Solar and wind energy have largely proven uneconomical and still require a
base load of conventional generation to maintain the power grid when the sun
is not shining and the wind is not blowing. Electric cars are costly and
would require vast new charging infrastructure, not to mention a much more
robust electrical grid, in order to replace existing gas vehicles. Societies
such as Canada and the United States that have ample traditional energy
sources will be able to retreat quickly from our political over-commitment to
the will-o'-the-wisp of renewable energy. But countries such as Germany,
which shut down much of its nuclear and coal generating capacity to clamp its
national lips around the gas pipe from Russia, is now, as former U.S.
President Donald Trump and many others warned, paying for its energy
vassalage to the Kremlin.
As the great architects of modern democracy envisioned, the people are
themselves democracy’s guardians, as in Abraham Lincoln's invocation of
“government of the people, by the people and for the people,” and Winston
Churchill's constant watchword (even in electoral defeat), “Trust the
people.” In Britain, in Sweden, this week in Italy and in November in the
United States, the people speak. They will not turn their pockets inside out
for an elusive ecological objective and they will not continue to be insulted
and even assaulted by grievance-seekers whose disaffection they do not
believe is justified. In general, despite our imperfections, western
democracy is the best and most successful government system the world has
known and is one of the reasons why countless millions of people from other
countries wish to relocate to democratic ones. The legacy of colonialism for
the major European powers, and of slavery for the United States, are baneful,
but the British, and probably the French, left their colonial territories in
a far more developed condition than when they found them. And no people in
the history of the world has been so successful in raising up a previously
subjugated minority to a status of complete equality than has the United
States with African-Americans.
The post-Ronald Reagan and Margaret Thatcher era was one in which the
political leadership of both the United States and the United Kingdom, and a
number of their allies, thoroughly self-satisfied for understandable reasons,
became comparatively receptive, as those who do not feel threatened often do,
to vocal and then violent minorities bandying about group slanders and even
blood libels against the majority and its forebears who created the society
to which the aggrieved minorities came (voluntarily or otherwise). This is a
cycle that repeats itself from time to time, and eventually the majority
comes to resent the mismanagement of the lofty elites who do not suffer the
immediate consequences of their own governmental errors. The elites, and
especially the media and the academic and entertainment communities,
disparage ”populism,” and try to defend their incumbency by abusing their
quasi-monopoly of the media to denounce objectors as ingrates and extremists.

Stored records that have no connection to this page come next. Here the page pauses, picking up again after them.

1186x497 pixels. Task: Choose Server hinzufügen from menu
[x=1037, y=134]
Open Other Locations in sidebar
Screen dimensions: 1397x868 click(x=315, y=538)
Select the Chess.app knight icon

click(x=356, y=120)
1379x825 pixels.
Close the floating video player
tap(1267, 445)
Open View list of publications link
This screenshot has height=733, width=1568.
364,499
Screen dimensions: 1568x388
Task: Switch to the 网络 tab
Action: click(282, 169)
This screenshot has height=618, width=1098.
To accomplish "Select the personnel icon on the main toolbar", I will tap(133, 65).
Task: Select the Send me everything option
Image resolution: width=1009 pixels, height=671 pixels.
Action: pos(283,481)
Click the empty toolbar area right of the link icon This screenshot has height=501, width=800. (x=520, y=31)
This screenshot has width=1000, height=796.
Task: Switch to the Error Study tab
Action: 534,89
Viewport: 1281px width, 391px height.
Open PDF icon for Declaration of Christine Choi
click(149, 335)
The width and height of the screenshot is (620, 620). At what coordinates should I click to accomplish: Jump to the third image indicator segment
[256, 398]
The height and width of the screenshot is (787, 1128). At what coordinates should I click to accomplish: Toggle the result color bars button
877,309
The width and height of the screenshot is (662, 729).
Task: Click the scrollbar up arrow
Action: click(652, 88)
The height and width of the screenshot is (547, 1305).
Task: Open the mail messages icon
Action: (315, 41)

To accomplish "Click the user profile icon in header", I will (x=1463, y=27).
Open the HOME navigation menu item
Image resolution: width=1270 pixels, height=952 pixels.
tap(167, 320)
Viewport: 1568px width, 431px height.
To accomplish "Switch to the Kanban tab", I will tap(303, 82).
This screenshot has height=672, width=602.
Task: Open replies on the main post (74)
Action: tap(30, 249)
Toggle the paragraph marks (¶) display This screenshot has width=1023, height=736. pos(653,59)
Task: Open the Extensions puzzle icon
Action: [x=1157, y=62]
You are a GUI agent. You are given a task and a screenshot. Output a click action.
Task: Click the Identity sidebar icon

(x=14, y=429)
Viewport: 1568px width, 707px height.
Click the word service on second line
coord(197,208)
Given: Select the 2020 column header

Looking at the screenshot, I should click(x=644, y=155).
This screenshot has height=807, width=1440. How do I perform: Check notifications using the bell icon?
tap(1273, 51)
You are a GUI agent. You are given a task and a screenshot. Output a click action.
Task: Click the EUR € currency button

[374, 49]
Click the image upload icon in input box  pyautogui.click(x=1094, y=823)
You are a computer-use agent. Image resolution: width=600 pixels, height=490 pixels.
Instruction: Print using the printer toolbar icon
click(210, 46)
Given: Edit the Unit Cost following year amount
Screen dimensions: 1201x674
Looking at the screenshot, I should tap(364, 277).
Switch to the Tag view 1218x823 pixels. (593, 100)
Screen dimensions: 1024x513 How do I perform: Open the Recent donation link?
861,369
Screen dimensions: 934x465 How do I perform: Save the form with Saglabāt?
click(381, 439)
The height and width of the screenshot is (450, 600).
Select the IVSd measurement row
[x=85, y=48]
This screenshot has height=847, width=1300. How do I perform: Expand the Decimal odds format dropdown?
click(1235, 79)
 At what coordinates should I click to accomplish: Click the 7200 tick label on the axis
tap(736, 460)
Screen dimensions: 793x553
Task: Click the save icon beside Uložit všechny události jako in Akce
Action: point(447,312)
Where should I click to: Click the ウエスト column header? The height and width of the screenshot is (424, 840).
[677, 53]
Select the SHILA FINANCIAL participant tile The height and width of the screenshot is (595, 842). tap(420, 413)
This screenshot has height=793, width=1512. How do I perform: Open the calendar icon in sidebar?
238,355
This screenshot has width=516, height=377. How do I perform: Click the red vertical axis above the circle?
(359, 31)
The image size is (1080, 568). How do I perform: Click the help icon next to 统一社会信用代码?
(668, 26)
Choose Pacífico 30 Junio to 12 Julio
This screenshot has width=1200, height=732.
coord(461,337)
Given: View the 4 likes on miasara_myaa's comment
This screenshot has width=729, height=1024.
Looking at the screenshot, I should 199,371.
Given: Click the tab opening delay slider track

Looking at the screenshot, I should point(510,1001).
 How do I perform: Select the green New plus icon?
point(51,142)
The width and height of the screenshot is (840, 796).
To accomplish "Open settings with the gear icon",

This is why we have had Hillary Clinton comparing a Trump rally where the
ex-president's followers raised an arm with an extended index finger, in the
sports celebration of being Number 1, with Hitler’s Nuremberg rallies, and
otherwise distinguished filmmaker Ken Burns saying that the governor of
Florida shipping around 50 illegal migrants who agreed to go to Martha's
Vineyard reminded him of the rise of Nazism. Intelligent people say stupid
things and elites tend to favour democracy that consists of the people
shutting up and doing what they are told.
This is also why much of the western media is now asserting that the prime
minister-elect of Italy, Giorgia Meloni, is a semi-fascist. She is an
unambiguous democrat, has been democratically elected, believes in
Christianity, family and patriotism, and as one of her political rivals,
former prime minister Matteo Renzi, unequivocally stated, "The idea that now
there is a risk of fascism in Italy is absolutely fake news." Benito
Mussolini, Italy’s fascist dictator from 1922 to 1943, was a socialist and an
ostentatious atheist who popularized fascism by adopting the Roman fasces as
a symbol of authority and marching on Rome to seize power. The charge of
fascism is almost always made in contemporary political discourse by idiots
who have no idea of what it is, and apply it to people who have no fascist
tendencies whatsoever. This is the confusion of frightened people who have
abused the privileged positions they no longer deserve to occupy (if they
ever did).
Canada has relatively few problems with illegal immigration, as we are far
from any country except the United States, from which almost no one ever
flees. We do not have a revolutionary tradition and we historically respond
to the same inspirations as other sophisticated democracies, but very mildly.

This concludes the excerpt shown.